En este día atípico de Semana Santa me han entrado las ganas de escribir y trataré de ser breve. Al texto le llamaré “Diosidencias” por el respeto que tengo a estas fechas, claro, y porque sí. El caso es que hablaré de una coincidencia que me resulta asombrosa, prodigiosa y gloriosa a la vez.

Existen dos formas de salvar al mundo, y a sus pecadores. Ojo que con respeto lo digo, y no sólo hablo de mitología. La primera es la redención de los pecados como la que ofreció Jesús, el Salvador, en la Cruz, y de la que anoche disfruté una vez más de la mente y manos del director de cine William Wyler en la bellísima historia inspirada en algunos pasajes bíblicos a la que llamó Ben-Hur (1959), otra batalla épica en la que a la par del majestuoso Charlton Heston galopan la lealtad, la fidelidad, la fe y por supuesto la esperanza. Imperdible y magnífica. Pero sin desviarme un poco más voy a la segunda, forma de salvar el mundo, que en mi opinión es a través del arte. Y lo resumiré por medio de dos parábolas sobre un par de chicos de Maine.


El cine inventado en Francia, tiempo después se trasladó a los EE. UU. La mayoría de los creadores de los estudios de cine en Hollywood fueron emigrantes centroeuropeos, muchos de los cuales disfrazaron sus nombres y apellidos tras capa y sombrero de corte americano. Otros muchos hombres, como William Wyler, anteriormente mentado, de origen judío y posteriormente denominado “suizogermanoestadounidense” desembarcaron en New York y pusieron en pie la Meca, la gran industria cinematográfica en dicho país; y mega producciones como las que por aquel tiempo rodó la Metro, sí la del león, brillaron con todo su esplendor sobre la ciudad de las estrellas. Otros, como el primer chico de Maine, mi adorado John Ford fueron la antítesis, o simplemente lo opuesto, en su operación camuflaje hizo totalmente lo opuesto y quiso disfrazarse de europeo.

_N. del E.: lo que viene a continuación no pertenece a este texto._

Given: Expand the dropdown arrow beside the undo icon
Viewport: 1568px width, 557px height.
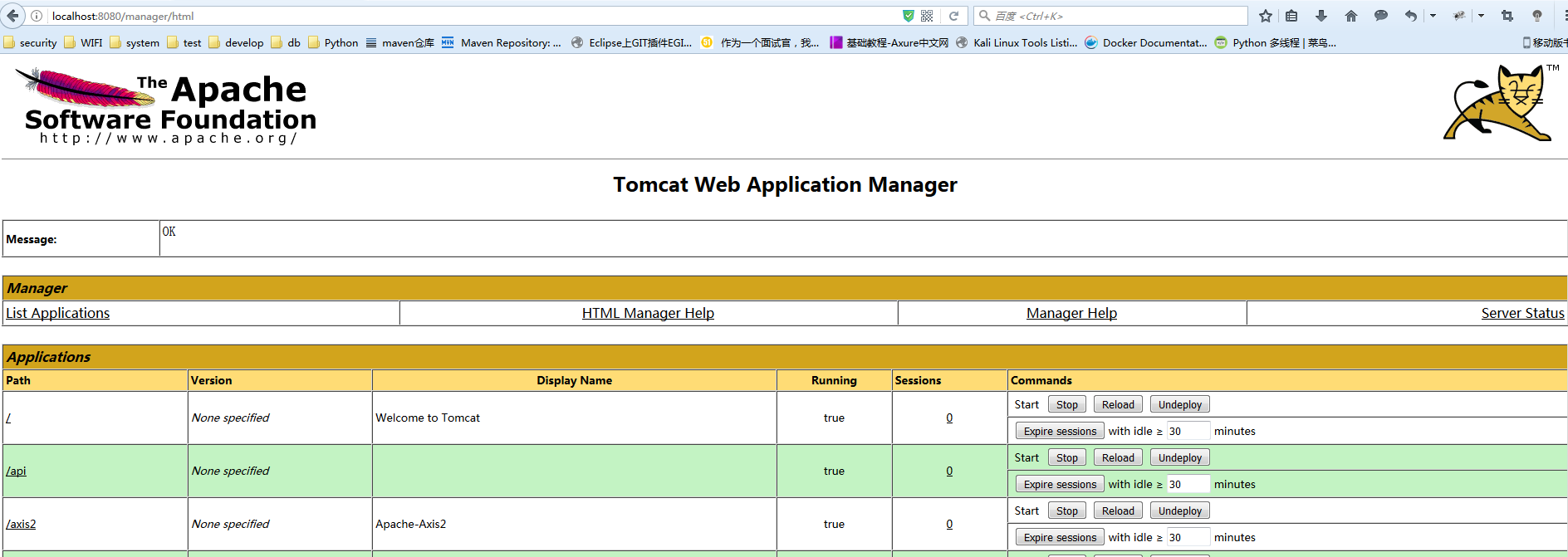Looking at the screenshot, I should click(x=1433, y=16).
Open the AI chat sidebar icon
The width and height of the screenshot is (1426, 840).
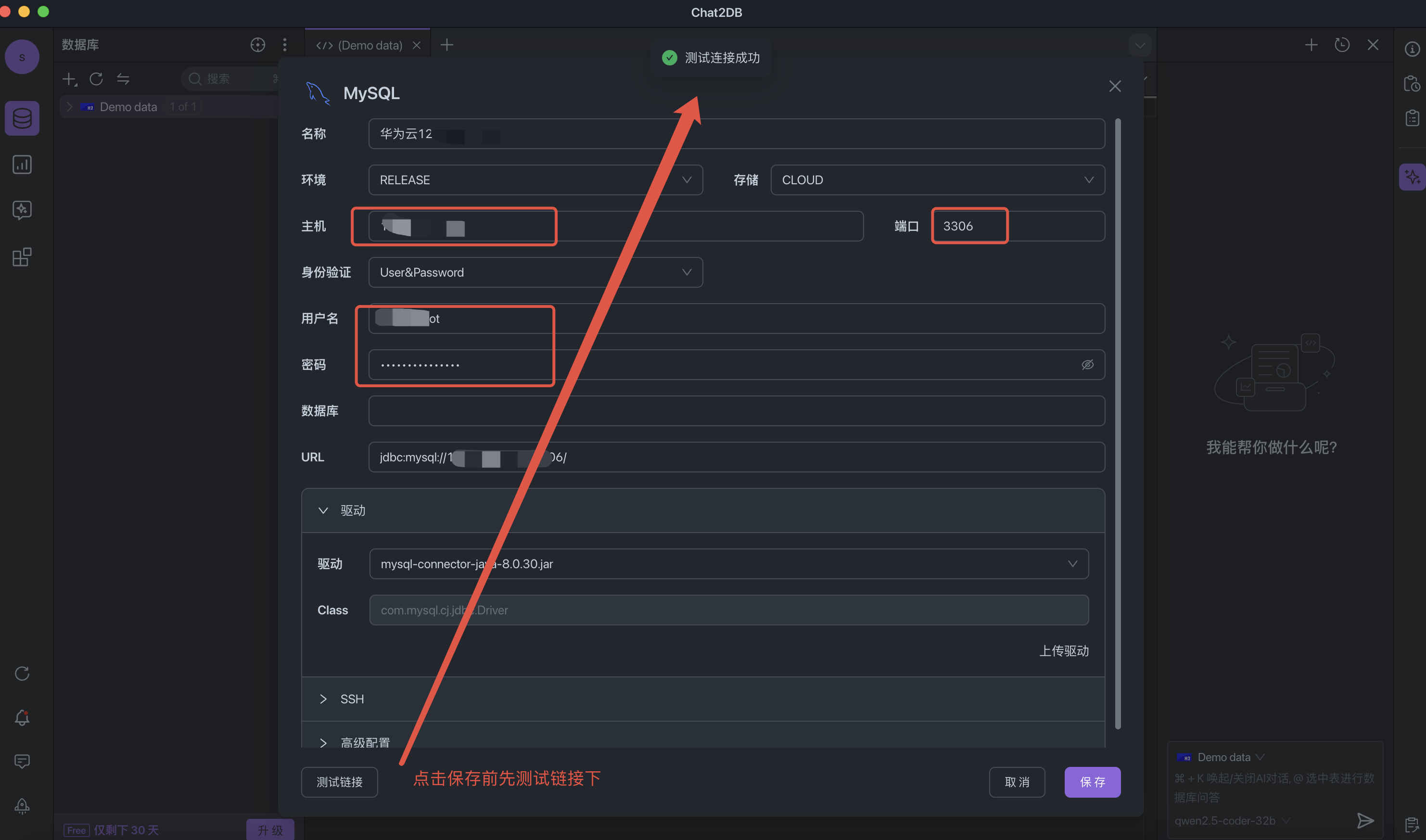[x=22, y=210]
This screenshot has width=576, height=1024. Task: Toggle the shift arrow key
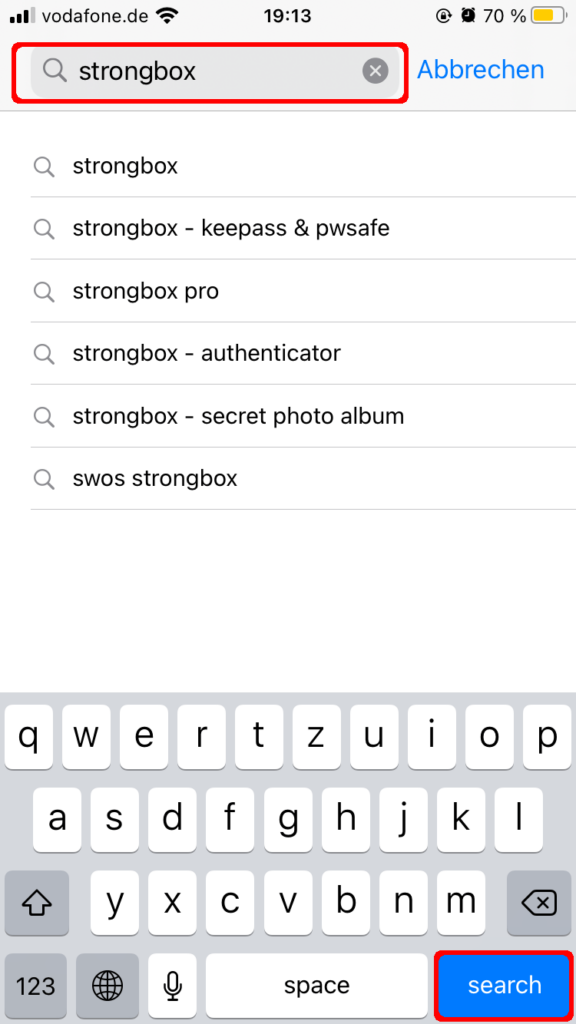[37, 903]
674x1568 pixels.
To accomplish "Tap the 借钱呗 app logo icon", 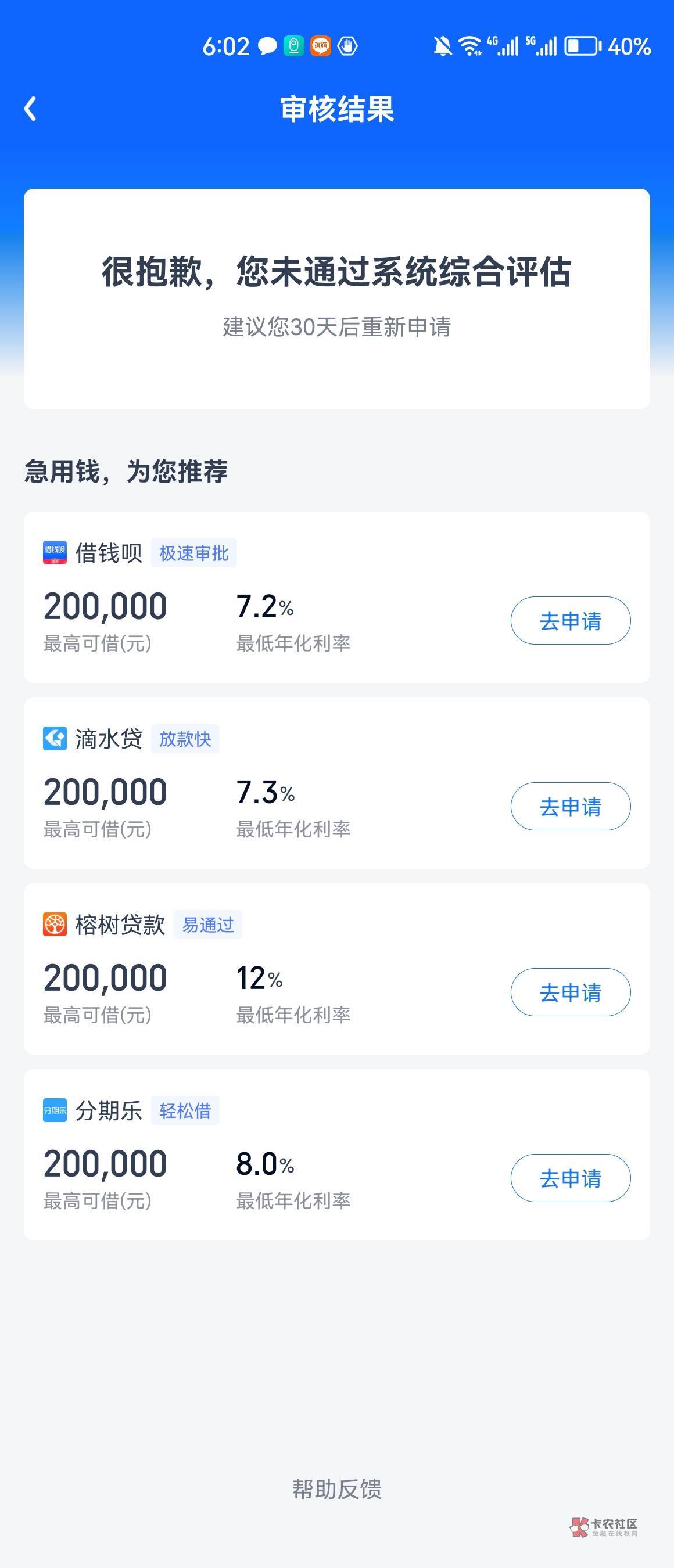I will 55,553.
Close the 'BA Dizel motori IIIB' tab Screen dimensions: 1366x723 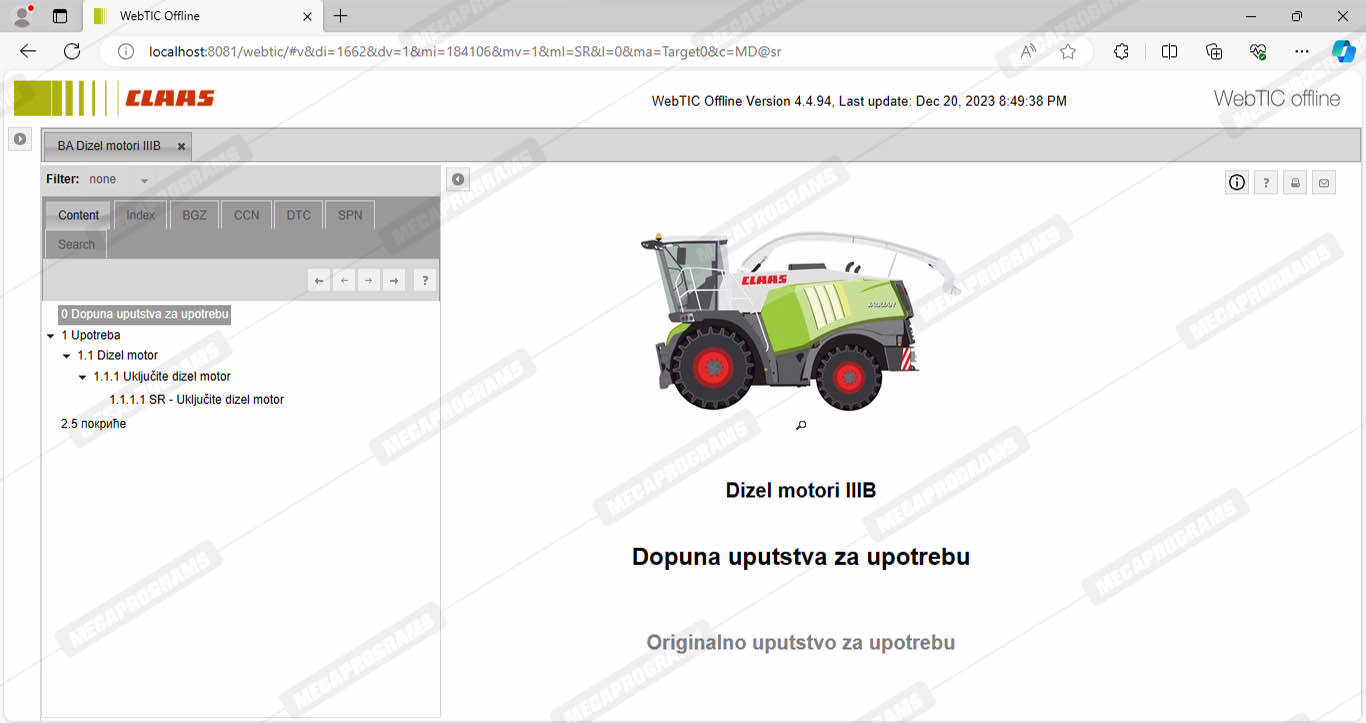point(181,146)
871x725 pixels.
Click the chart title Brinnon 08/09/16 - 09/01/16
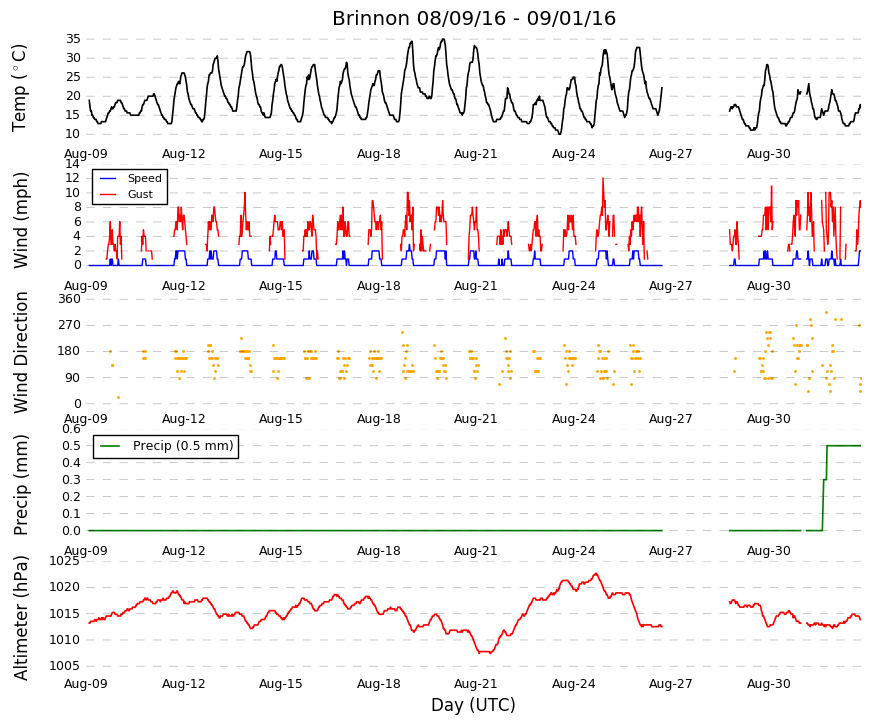point(474,18)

Y he aquí el golpe de gracia que salvó al mundo: “El Homero” del Western estadunidense, fantaseó con un pasado en Innisfree, una pequeña aldea irlandesa que jamás existió. Inventó un relato conscientemente mítico de su historia familiar y en más de una ocasión llegó a declarar que había llegado al mundo en una casa con tejado de paja en la bahía de Galway, y muchos lo creímos así. Ford, el patriarca del cine estadounidense había salvado el mundo a través de las historias, música y ambientes monumentalmente creados, y que puso a rodar en las grandes pantallas; en las que bajo el aura western abundaban las buenas intenciones, los valores solidos entre familias, los héroes sin capa, las disputas sociales con finales justos, los hombres tranquilos, el verde color del valle, las uvas de la esperanza; y sin duda, a pesar de la crítica, las buenas intenciones.



Stephen King

Mi segundo chico también nació en Maine, y estoy casi segura de que bajo la luz de un faro. Por el contrario, la mayoría de sus historias han sido ambientadas en Maine, tras el nombre de Castle Rock. Cuando Stephen King era ya consagrado el “Rey del terror”, el autor de más de 64 novelas y 200 relatos cortos (dato Wiki) se dedicaba en muchas de sus frías noches a leer cuentos a los niños ingresados en la unidad de pediatría del Eastern Maine Hospital, con la única condición: sus lecturas se harían en secreto. Nadie debía de saberlo a excepción del director y el personal sanitario, lo que ocurrió por más de tres años. Luego, con la ayuda de su esposa Tabitha King, se dedicó a recaudar fondos para embellecer el ala Oeste en donde se encontraba la unidad de pediatría y lo logró con una donación de más de 30 millones de dólares, con lo que posteriormente se levantó un nuevo edificio. Entonces, aquel chico de Maine, el escritor que ha retratado las pesadillas más intimas de la clase media americana: la del payaso psicópata que secuestra niños en los parques solitarios, la de hombres que pierden la cabeza y tratan de asesinar a su familia, y otras tantas como la de la chica que siendo víctima del acoso que sufre en la escuela quema vivos a los asistentes de una fiesta en el mismo instituto, ha demostrado ser uno de los más grandes defensores de las causas nobles. Su dinero ha caído en las manos de institutos, universidades, librerías, hospitales, clínicas de salud mental, orquestas sinfónicas y muchas más instituciones de carácter público. ¿Dígame usted, si es medio del caos mundial, el arte y las obras no son otra gloriosa manera de salvar el mundo? Como diría mi madre “Obras son amores…”.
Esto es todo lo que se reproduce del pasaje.